▸ **PROVIDED MATERIAL**:
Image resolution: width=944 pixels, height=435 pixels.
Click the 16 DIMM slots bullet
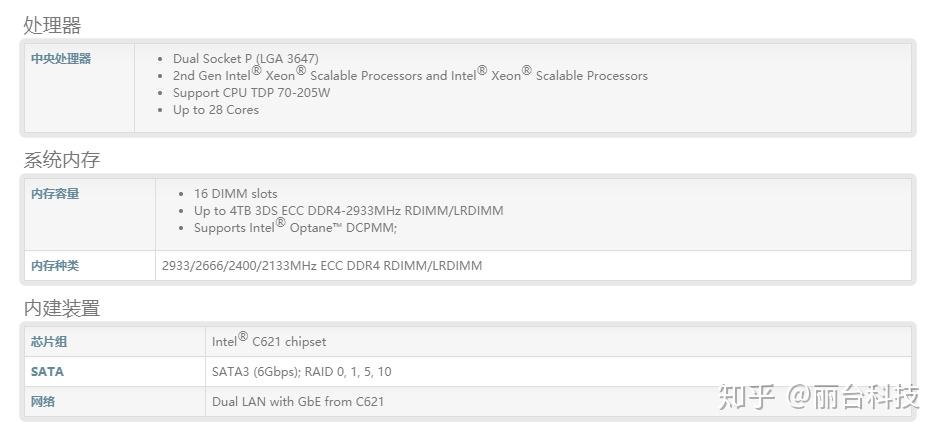tap(236, 194)
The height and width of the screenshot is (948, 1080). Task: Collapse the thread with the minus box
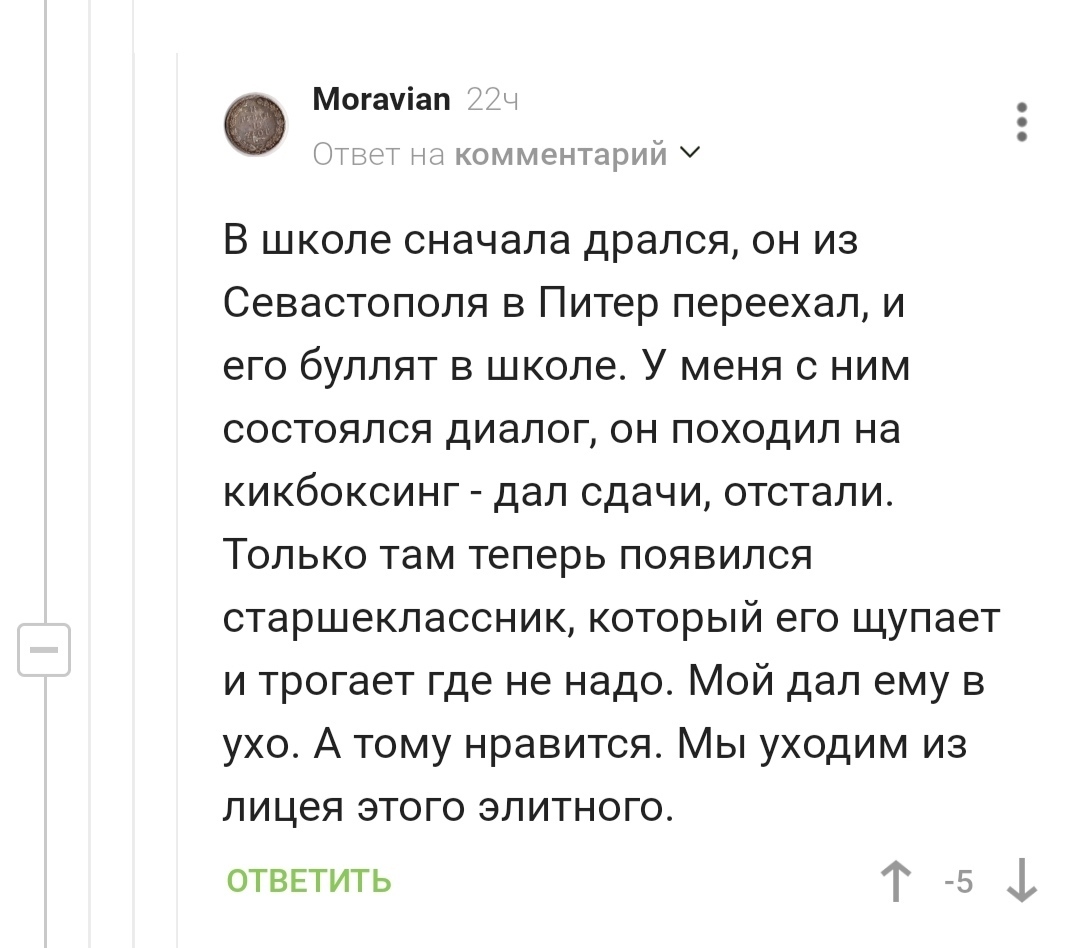(44, 650)
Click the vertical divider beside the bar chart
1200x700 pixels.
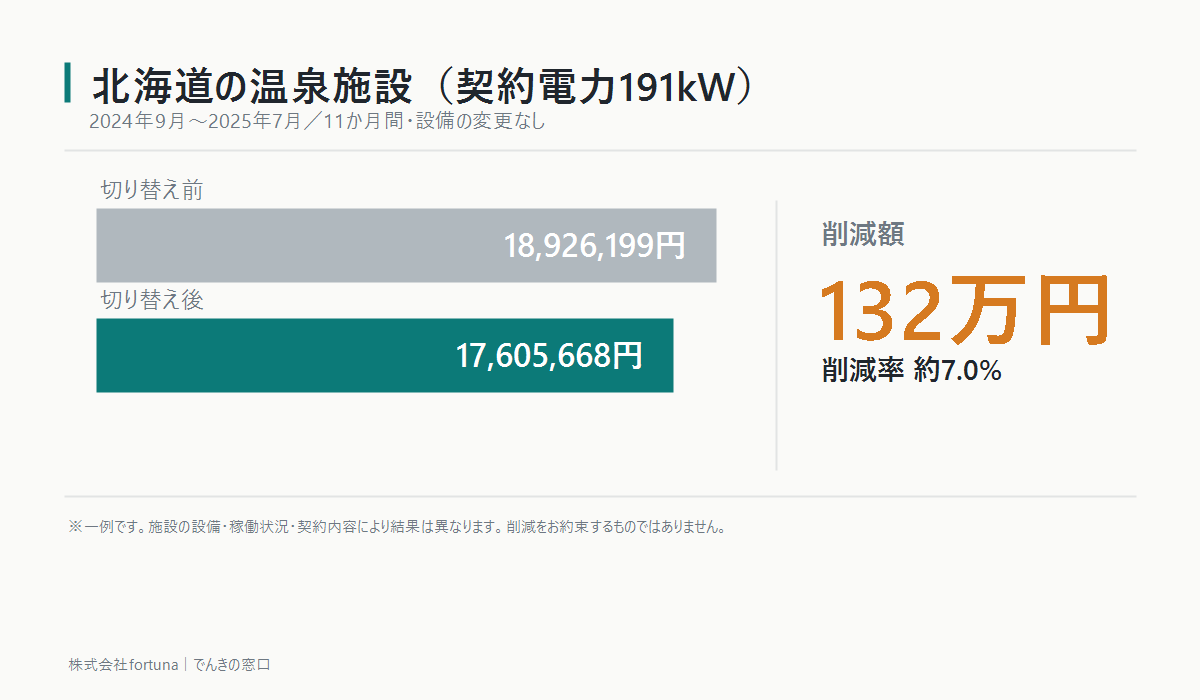(777, 335)
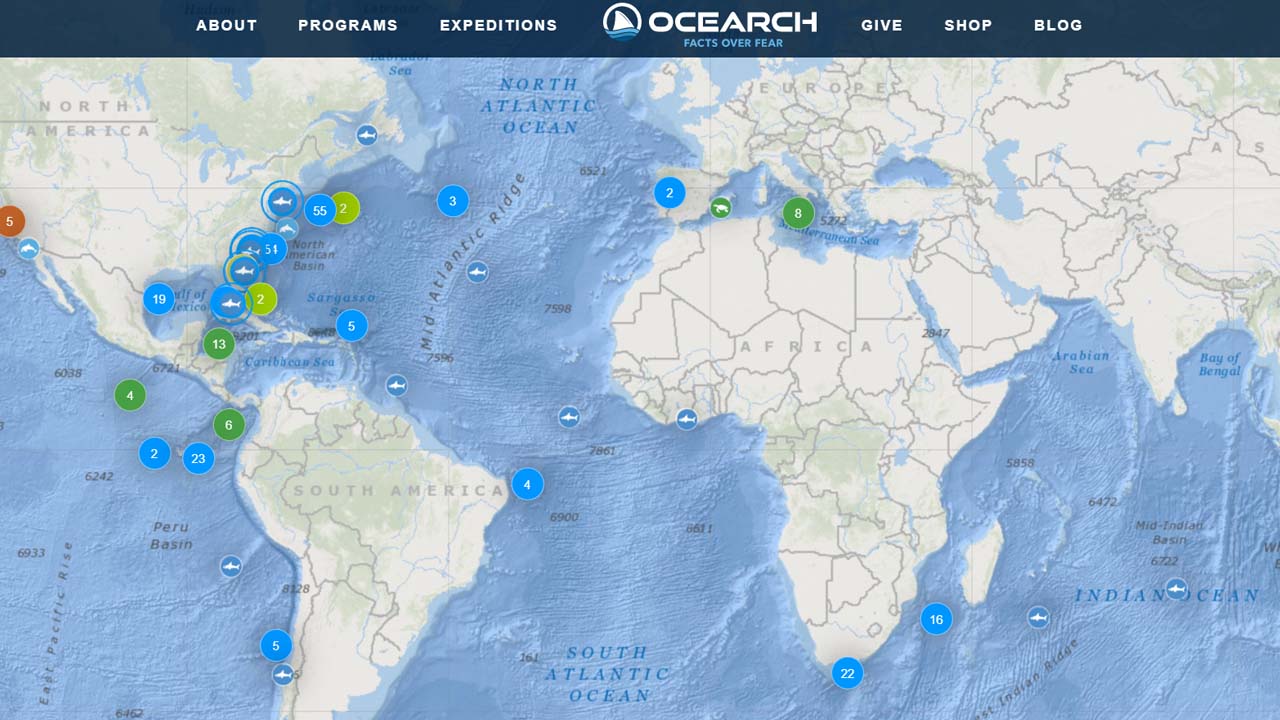Expand the cluster of 22 animals near South Africa
This screenshot has height=720, width=1280.
point(847,673)
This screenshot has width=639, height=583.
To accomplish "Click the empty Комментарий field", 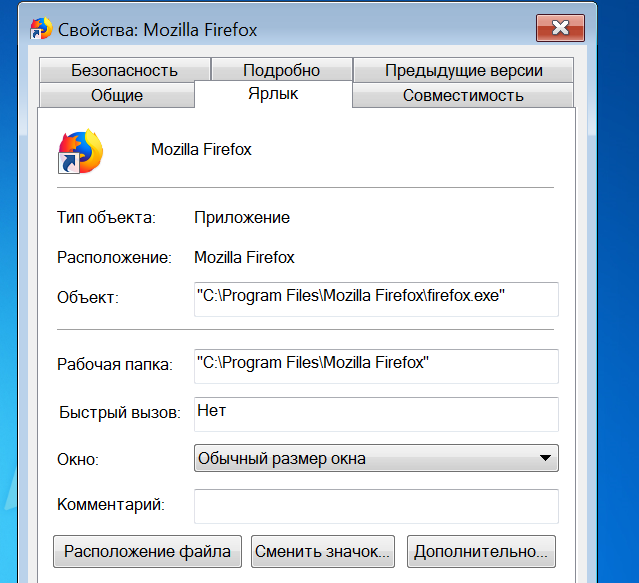I will tap(375, 505).
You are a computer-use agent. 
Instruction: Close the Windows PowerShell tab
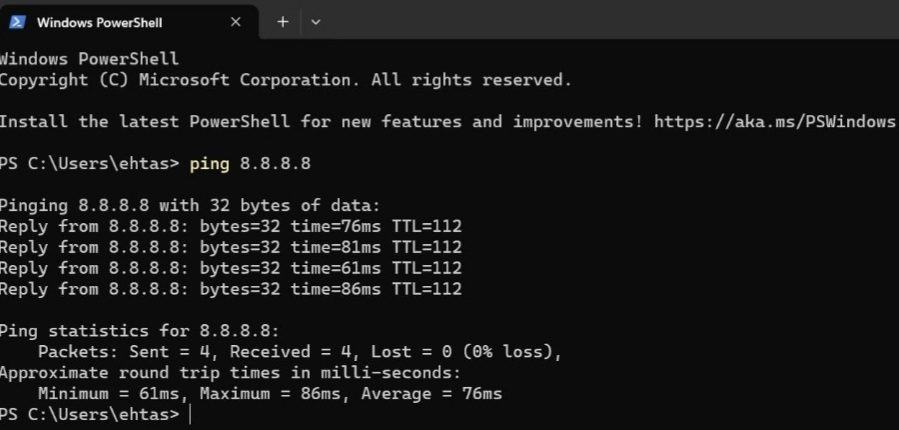[236, 21]
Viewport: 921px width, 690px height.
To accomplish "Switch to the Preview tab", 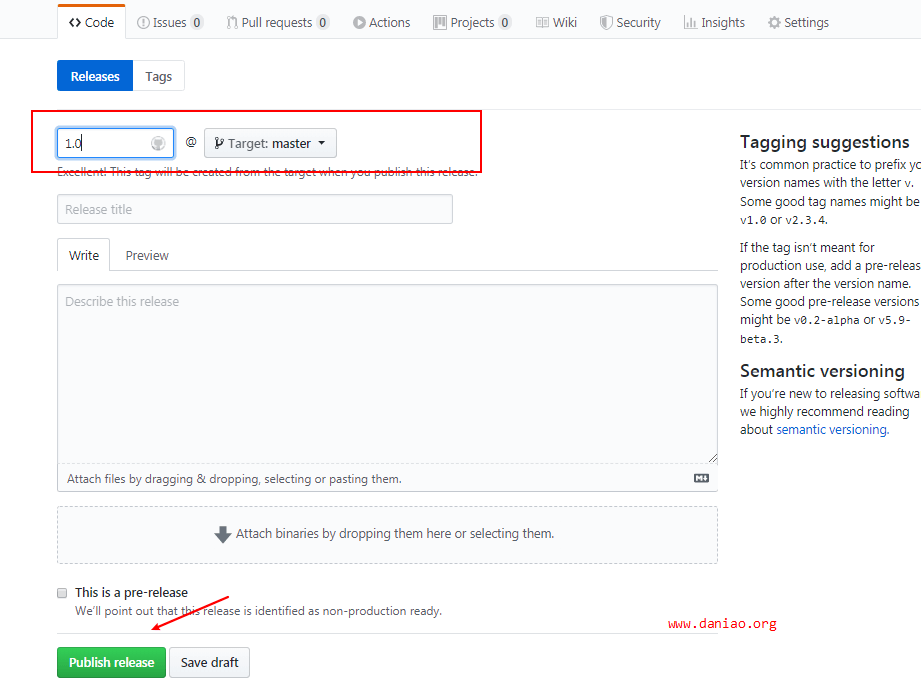I will pos(147,256).
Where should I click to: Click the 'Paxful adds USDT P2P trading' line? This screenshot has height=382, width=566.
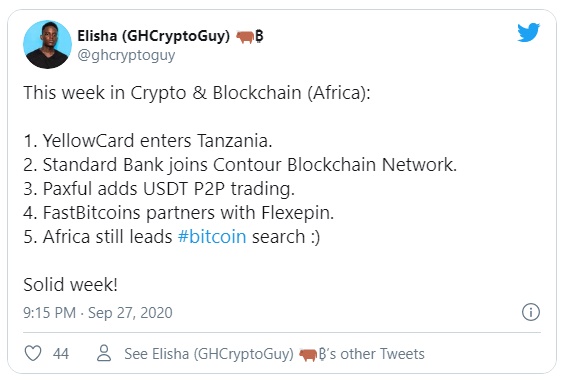159,189
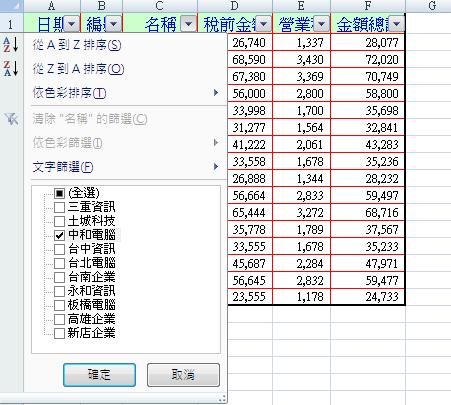The width and height of the screenshot is (451, 405).
Task: Click the resize grip at menu corner
Action: coord(222,399)
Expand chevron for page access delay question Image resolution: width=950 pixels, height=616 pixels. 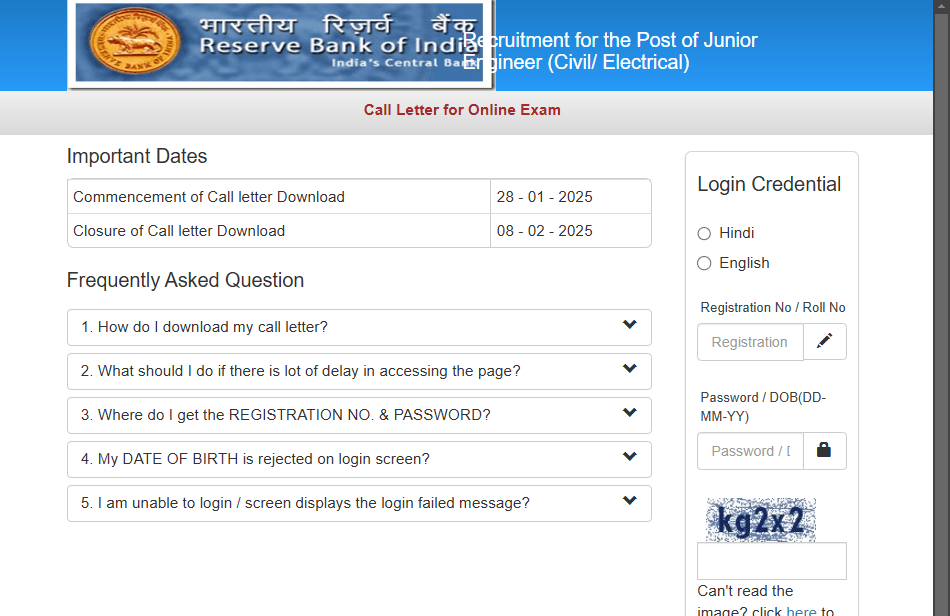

▸ **WHAT THIS TASK INVOLVES**: Leave out any pictures, please, and quote only the lines from the top of the data through the line that contains "Click the vertical".

▸ **ANSWER TO THIS EXERCISE**:
Image resolution: width=944 pixels, height=435 pixels.
Click the 16 DIMM slots bullet
tap(236, 194)
The height and width of the screenshot is (948, 1080). Task: Collapse the thread with the minus box
(44, 650)
Click the vertical divider beside the bar chart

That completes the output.